What is the connection between resignation in your analytical sense - workers seeing their situation clearly but having no other option but individualized resistance - and resignation in the narrower, psychological sense, given the ever growing number of people with mental health problems?
Chibber: Well you might be aware that there is a opioid crisis in the US. Part of the reason I wrote the book was to challenge the elitism of the left who will look at these “deaths of despair“ and think “if only these people could understand their situation better“, and thus assigning the blame to them, instead of seeing that they’re doing the best they can. The distinction between resignation and consent I make in my book is meant to appreciate the agency of working people. I wrote this book because I was appalled by the elitism of the left.
What connects The Class Matrix with your earlier work on postcolonial theory?

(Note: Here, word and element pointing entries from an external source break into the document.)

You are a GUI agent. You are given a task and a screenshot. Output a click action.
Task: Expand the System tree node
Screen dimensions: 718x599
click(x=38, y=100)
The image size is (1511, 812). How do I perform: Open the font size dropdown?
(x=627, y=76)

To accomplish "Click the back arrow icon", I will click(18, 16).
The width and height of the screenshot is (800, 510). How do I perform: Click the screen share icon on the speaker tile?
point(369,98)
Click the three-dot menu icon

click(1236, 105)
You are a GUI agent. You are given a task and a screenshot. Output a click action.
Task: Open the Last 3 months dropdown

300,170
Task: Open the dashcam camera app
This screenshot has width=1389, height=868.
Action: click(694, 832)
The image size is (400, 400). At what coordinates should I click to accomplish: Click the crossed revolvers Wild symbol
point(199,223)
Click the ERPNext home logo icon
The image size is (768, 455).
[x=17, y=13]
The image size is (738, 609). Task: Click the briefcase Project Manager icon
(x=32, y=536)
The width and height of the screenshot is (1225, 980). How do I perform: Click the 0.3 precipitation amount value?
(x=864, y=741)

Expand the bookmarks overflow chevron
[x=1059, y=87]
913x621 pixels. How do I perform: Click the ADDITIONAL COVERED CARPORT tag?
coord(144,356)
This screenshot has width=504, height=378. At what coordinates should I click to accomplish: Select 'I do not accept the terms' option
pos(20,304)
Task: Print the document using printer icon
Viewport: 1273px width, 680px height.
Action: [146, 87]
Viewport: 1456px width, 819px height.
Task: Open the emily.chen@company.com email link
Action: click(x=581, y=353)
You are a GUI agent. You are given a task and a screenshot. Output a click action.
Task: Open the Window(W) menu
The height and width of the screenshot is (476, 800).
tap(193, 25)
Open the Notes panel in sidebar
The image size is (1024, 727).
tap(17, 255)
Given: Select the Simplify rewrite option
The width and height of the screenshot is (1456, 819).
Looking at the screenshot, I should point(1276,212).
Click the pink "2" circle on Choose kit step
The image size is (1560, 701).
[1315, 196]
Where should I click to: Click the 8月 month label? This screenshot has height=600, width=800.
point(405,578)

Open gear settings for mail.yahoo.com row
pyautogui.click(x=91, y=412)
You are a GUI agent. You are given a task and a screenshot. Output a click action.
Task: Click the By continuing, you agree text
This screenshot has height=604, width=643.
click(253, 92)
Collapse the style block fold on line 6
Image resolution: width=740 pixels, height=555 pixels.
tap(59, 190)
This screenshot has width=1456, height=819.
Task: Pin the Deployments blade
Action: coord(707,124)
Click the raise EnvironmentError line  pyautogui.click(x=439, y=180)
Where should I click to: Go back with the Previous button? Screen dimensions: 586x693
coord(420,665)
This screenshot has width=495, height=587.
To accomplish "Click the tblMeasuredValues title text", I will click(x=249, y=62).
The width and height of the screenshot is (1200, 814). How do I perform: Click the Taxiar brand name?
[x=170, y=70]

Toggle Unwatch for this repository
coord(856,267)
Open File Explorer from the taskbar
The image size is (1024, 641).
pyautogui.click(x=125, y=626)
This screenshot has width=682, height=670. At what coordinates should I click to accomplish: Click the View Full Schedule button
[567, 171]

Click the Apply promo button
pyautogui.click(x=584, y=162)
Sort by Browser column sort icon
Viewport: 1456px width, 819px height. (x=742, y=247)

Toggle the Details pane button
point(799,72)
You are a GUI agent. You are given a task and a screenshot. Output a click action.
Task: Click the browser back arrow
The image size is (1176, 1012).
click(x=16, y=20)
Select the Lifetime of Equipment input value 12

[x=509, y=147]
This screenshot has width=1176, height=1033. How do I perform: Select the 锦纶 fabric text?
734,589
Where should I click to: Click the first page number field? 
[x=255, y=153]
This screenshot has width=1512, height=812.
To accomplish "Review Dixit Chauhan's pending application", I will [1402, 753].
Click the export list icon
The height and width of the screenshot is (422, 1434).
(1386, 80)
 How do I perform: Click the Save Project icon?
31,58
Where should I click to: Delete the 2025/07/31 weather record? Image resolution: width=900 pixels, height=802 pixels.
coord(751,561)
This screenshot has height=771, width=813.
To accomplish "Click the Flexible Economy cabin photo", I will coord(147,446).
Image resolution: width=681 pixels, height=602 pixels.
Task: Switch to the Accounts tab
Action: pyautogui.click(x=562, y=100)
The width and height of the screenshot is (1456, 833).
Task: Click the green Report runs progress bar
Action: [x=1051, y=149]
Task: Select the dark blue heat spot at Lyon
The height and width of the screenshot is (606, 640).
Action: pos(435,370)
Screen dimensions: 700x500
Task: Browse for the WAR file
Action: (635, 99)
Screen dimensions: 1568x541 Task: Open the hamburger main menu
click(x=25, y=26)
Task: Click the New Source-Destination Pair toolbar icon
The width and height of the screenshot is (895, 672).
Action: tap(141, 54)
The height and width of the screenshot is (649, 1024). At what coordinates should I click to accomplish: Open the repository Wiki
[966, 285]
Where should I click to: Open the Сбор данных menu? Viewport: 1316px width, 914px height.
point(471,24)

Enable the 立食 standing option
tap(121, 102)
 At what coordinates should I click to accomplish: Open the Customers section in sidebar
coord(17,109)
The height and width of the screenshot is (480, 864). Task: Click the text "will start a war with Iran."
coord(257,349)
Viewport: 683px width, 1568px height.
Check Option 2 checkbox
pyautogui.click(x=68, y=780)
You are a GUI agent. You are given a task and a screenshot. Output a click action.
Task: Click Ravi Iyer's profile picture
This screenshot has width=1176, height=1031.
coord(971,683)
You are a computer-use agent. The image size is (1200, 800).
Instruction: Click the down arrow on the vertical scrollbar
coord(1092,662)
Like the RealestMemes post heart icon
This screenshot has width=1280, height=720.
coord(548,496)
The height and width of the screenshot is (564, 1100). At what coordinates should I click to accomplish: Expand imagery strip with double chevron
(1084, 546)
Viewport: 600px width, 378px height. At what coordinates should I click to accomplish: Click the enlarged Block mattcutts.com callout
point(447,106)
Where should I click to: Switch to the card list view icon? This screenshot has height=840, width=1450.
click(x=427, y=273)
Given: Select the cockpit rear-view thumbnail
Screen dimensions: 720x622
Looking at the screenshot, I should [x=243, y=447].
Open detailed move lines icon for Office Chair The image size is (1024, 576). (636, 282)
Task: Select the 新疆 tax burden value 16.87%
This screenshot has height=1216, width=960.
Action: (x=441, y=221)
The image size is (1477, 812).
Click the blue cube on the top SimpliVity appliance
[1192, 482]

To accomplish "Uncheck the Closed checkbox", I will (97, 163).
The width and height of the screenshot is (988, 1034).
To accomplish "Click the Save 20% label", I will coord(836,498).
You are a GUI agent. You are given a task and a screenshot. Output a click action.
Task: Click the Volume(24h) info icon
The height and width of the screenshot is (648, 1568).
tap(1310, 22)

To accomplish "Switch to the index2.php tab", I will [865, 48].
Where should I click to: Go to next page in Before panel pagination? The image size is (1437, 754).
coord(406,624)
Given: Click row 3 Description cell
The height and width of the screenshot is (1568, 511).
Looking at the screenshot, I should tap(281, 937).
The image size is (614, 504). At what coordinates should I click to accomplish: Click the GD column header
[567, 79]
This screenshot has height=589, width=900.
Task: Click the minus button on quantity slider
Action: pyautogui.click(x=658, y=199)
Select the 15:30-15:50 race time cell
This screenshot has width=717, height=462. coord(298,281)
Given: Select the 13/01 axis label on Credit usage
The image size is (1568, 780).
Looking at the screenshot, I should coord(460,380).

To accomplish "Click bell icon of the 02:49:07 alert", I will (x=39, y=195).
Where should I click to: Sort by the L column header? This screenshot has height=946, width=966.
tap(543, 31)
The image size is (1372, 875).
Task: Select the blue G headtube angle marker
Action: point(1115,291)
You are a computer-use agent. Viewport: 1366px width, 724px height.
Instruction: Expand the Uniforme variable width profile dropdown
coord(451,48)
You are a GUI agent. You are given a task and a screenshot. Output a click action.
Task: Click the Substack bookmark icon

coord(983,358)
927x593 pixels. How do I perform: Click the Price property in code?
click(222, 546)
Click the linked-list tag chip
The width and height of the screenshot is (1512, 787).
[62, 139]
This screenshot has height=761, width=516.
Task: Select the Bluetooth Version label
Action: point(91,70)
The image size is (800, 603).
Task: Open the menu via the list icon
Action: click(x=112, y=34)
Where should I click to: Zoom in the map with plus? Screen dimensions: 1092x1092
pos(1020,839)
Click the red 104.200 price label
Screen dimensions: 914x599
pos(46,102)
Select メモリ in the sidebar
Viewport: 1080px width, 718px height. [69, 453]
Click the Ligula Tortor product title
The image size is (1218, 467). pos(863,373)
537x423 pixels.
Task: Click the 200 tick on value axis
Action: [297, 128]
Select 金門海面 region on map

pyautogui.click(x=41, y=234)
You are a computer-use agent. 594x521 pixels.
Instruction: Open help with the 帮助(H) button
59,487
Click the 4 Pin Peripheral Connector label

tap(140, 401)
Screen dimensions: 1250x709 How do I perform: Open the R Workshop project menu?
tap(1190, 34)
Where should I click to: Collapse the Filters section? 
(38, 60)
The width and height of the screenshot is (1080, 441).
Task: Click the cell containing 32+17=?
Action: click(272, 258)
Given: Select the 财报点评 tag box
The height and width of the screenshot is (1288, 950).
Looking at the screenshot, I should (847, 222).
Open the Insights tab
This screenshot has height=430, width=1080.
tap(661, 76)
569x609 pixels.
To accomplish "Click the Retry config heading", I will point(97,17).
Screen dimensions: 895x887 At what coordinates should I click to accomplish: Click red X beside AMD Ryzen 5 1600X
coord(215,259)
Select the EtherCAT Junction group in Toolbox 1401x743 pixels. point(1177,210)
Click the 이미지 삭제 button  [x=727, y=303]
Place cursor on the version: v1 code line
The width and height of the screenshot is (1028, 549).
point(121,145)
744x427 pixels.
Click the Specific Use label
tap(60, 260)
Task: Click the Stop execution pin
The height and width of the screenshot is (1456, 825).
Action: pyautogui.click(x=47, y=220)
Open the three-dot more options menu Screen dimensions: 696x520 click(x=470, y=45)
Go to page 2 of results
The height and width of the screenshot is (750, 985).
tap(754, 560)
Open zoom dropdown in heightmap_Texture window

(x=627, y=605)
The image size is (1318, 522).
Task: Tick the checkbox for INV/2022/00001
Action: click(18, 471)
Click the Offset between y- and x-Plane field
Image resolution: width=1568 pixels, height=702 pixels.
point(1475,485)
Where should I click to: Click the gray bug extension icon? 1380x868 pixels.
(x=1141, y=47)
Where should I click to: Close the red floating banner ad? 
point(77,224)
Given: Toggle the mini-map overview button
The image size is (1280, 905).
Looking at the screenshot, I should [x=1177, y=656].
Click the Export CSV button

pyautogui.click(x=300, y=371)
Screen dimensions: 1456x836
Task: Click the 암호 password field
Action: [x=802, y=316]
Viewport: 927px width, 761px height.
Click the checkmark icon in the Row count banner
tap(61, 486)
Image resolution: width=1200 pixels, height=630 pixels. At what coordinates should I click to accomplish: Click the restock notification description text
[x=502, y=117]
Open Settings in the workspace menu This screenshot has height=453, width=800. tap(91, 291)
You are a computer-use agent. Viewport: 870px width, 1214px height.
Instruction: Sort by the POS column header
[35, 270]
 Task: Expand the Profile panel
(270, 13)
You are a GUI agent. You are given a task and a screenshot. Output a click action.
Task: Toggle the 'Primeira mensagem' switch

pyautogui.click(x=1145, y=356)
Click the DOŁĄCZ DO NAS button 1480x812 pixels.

Chibber: The Class Matrix provides the underlying theory that was only partially expressed in Postcolonial Theory and the Specter of Capital. I argued for two universalisms: the universalism of capital and the universal tendency to resist, regardless of culture. The question then becomes, what is the source of these two universalizing drives in contemporary society? The Class Matrix tries to explain that it is the class structure of capitalism that generates them both. And this class structure operates by motivating people on the most basic, the most common instincts they have – the need to preserve their economic viability. The book is, in many ways, the theoretical foundation on which the Postcolonial Theory was built, even though it comes after I wrote the latter.
The Class Matrix. Social Theory after the Cultural Turn, Harvard University Press: 2022.